**Testo della pagina**
★ ★ ★ ★ ★ ★ ★
Ho cominciato a fotografare per gioco con la Yashica di mio padre, una vecchia TL electro-x, che di tanto in tanto utilizzo ancora. Poi ho costruito una piccola camera oscura e passavo intere giornate tra il buio e l’odore delle soluzioni chimiche.
Contemporaneamente ho coltivato la passione per il teatro, una passione di famiglia. Con mia sorella Ilaria – che non a caso è attrice e regista della scena pugliese – siamo state “educate al teatro” sin da bambine. Personalmente mi sento maggiormente a mio agio dietro le quinte, dove posso muovermi indisturbata come un gatto nel buio, divenendo un’osservatrice privilegiata di ciò che accade sulla scena.
Un certo tipo di teatro ha la capacità di toccare corde invisibili e muovere mondi interiori fino al quel momento sconosciuti, di lasciare segni profondi e a volte di curare. Penso a quanto possa aver influito sulla mia visione, la poetica di artisti come Mariangela Gualtieri, Guido Ceronetti, Roberto Latini, Odin Teatret, Pippo Delbono, Motus, Lyndsay Kemp, Robert Wilson… poi all’incontro determinante, con la Compagnia Finzi Pasca.
Come è avvenuto questo incontro?
Ero arrivata da poco a Milano e, nel febbraio 2008, al Teatro degli Arcimboldi era di scena Nebbia ovvero l’universo onirico del nouveau cirque arricchito da una corrispondenza perfetta di immagini, musica, scene, luci. Un incanto!
★ ★ ★ ★ ★ ★ ★
Voci di testo e di indicazione degli elementi:
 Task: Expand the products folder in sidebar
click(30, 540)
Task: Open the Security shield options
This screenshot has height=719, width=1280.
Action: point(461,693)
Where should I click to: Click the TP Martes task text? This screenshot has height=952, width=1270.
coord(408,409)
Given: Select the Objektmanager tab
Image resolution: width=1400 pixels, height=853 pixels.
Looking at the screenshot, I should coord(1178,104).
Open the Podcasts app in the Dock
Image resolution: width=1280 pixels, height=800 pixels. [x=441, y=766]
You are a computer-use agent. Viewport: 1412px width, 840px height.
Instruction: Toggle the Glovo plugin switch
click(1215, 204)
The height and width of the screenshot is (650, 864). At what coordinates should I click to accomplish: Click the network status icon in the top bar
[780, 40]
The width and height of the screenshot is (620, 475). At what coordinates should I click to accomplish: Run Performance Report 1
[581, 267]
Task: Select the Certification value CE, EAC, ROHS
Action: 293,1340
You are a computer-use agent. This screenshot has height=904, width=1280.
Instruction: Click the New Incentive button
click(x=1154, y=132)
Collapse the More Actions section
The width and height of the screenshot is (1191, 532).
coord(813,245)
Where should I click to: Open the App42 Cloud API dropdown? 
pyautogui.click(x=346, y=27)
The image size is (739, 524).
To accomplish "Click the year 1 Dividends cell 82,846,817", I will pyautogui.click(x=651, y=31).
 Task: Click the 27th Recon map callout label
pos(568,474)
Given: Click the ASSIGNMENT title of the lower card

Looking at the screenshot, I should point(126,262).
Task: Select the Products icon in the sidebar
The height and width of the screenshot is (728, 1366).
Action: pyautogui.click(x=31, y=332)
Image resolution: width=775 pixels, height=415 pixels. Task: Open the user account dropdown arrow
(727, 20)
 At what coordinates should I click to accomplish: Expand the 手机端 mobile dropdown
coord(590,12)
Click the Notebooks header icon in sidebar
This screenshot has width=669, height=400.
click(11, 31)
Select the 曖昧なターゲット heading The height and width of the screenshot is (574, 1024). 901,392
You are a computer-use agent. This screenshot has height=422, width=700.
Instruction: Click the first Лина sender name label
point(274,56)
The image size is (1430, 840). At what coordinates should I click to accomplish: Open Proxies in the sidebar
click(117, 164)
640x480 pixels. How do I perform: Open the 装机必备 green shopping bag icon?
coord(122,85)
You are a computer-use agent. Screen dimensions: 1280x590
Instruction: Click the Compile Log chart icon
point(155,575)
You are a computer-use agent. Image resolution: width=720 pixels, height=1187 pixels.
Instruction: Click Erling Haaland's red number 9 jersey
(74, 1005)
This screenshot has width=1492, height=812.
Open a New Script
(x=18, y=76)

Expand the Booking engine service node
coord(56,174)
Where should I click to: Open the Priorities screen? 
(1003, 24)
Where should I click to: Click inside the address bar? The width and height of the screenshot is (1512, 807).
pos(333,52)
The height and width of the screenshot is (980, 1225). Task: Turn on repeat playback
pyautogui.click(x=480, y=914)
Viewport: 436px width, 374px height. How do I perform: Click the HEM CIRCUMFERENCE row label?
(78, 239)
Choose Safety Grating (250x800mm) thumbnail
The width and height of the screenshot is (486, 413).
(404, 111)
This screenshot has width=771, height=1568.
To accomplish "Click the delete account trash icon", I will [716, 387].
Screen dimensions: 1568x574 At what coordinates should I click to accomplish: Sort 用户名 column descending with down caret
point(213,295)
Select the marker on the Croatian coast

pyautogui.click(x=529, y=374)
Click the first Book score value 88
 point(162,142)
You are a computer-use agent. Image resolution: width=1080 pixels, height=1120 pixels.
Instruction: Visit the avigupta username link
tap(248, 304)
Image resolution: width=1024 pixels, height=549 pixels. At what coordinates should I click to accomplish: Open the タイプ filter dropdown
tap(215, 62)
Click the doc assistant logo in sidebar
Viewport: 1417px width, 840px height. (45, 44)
★ ★ ★ ★ ★ ★ ★
**Descrizione del compito**
Cita fedelmente il brano del testo su fotografia e teatro, iniziando dalle parole "Contemporaneamente ho coltivato" e fermandoti dopo "accade sulla scena.".

**Risultato finale**
Contemporaneamente ho coltivato la passione per il teatro, una passione di famiglia. Con mia sorella Ilaria – che non a caso è attrice e regista della scena pugliese – siamo state “educate al teatro” sin da bambine. Personalmente mi sento maggiormente a mio agio dietro le quinte, dove posso muovermi indisturbata come un gatto nel buio, divenendo un’osservatrice privilegiata di ciò che accade sulla scena.